Treasury will use Brady Bonds to expunge US$1,2 billion worth of external private sector legacy debts as Government moves to restore and increase investor confidence in the country, it has been learnt.
Several companies — especially foreign firms — in the country have a number of unsettled foreign obligations due to the prevailing foreign currency shortages among other factors. It was, however, not immediately clear when Treasury will issue the bonds — some of the most liquid securities used by developing countries. Zimbabwe’s private sector is saddled with external loans it has failed to service due to a crippling US dollar crunch, which has seen it reintroduce local currency and ban transactions in forex.
Questions had started to emerge about how the Government would settle the private sector US dollar denominated date at a time it is battling a cocktail of other US dollar obligations.
Further, Government is also still working on measures to settle external debt amounting to about US$8,5 billion, including to Bretton Woods institutions, AfDB, Paris Club and EIB.
Said Finance and Economic Development Minister Mthuli Ncube recently: “Government will assist the private sector with their legacy loans (to be assumed at a rate of 1 to 1 with US dollar.”

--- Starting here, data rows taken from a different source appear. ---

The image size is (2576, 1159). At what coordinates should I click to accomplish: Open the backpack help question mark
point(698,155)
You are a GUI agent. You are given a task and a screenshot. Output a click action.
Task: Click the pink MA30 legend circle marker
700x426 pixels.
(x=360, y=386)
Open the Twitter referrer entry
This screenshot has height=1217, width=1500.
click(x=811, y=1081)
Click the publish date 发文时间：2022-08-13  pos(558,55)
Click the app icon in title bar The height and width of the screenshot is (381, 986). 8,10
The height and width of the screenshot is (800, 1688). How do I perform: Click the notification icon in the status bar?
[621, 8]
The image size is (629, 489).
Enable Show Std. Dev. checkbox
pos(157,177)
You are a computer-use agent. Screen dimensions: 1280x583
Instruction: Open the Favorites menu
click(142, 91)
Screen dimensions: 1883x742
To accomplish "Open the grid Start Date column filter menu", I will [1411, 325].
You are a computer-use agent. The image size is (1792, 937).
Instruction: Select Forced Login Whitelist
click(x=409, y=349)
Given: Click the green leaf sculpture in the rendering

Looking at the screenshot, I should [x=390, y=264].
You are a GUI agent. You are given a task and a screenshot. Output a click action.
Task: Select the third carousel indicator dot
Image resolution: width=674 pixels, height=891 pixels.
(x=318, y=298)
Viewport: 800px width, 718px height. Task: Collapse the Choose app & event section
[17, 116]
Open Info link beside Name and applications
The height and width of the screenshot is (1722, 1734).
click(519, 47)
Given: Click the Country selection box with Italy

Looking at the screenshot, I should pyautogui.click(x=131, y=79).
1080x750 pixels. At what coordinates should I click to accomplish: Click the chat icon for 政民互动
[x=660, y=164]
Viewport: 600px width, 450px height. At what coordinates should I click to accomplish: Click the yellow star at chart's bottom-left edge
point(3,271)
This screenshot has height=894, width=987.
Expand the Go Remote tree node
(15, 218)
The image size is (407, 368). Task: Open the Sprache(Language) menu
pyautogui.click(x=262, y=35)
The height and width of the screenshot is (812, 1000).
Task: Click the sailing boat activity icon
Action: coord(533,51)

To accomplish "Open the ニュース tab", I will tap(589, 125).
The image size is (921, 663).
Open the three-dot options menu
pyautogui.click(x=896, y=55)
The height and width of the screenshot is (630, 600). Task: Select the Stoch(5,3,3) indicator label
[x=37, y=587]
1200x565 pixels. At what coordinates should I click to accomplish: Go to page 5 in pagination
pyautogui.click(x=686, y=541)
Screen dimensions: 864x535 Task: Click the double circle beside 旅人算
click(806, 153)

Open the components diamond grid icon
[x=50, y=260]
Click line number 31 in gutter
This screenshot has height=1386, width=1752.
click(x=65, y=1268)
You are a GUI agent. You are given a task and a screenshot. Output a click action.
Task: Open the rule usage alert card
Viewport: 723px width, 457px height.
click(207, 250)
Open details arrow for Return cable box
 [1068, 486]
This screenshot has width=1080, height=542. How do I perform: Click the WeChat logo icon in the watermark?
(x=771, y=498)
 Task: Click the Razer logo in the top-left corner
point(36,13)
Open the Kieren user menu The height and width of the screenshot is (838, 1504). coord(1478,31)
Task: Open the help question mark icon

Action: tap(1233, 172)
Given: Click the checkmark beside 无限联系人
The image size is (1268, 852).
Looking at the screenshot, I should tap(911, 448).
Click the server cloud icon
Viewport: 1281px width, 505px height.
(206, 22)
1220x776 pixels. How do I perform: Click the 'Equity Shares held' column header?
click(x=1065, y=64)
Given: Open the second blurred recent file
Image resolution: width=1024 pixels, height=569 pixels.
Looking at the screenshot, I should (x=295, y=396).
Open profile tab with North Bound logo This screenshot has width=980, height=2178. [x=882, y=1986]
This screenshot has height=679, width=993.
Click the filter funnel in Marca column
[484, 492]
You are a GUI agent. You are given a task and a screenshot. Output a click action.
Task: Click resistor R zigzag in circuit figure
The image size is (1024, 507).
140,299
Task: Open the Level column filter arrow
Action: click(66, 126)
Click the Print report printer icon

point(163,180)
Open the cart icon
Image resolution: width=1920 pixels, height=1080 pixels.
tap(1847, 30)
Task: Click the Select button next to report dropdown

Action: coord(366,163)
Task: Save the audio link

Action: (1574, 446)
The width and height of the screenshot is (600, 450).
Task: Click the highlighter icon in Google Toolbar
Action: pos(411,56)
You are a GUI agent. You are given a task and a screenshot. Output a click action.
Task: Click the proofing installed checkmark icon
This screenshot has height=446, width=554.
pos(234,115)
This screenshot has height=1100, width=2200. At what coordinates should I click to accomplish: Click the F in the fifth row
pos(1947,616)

Legacy loans, more commonly known as ‘blocked funds’, is money generated by a company’s foreign operations that cannot be moved from one country to another because of one or more regulations in the country in which the money was generated.
In some instances, a government may place a limit on the maximum amount that may be moved out of a country over a given period of time.
Reserve Bank of Zimbabwe (RBZ) governor Dr John Mangudya, said one of the major ways in which the legacy debts will be purged is through the issuance of Brady Bonds.
“Legacy debts are basically blocked funds. We are working on that to ensure that there is confidence in the market. The Ministry of Finance and myself are looking at many ways of doing it (dealing with legacy loans), including the use of Brady Bonds,” he said.
“It has been done in many countries such as Argentina, Brazil, Bulgaria, Costa Rica, Mexico, Morocco, Nigeria, the Philippines, Russia, Venezuela, just to mention a few. So it’s basically a model that you can use to deal with blocked funds.”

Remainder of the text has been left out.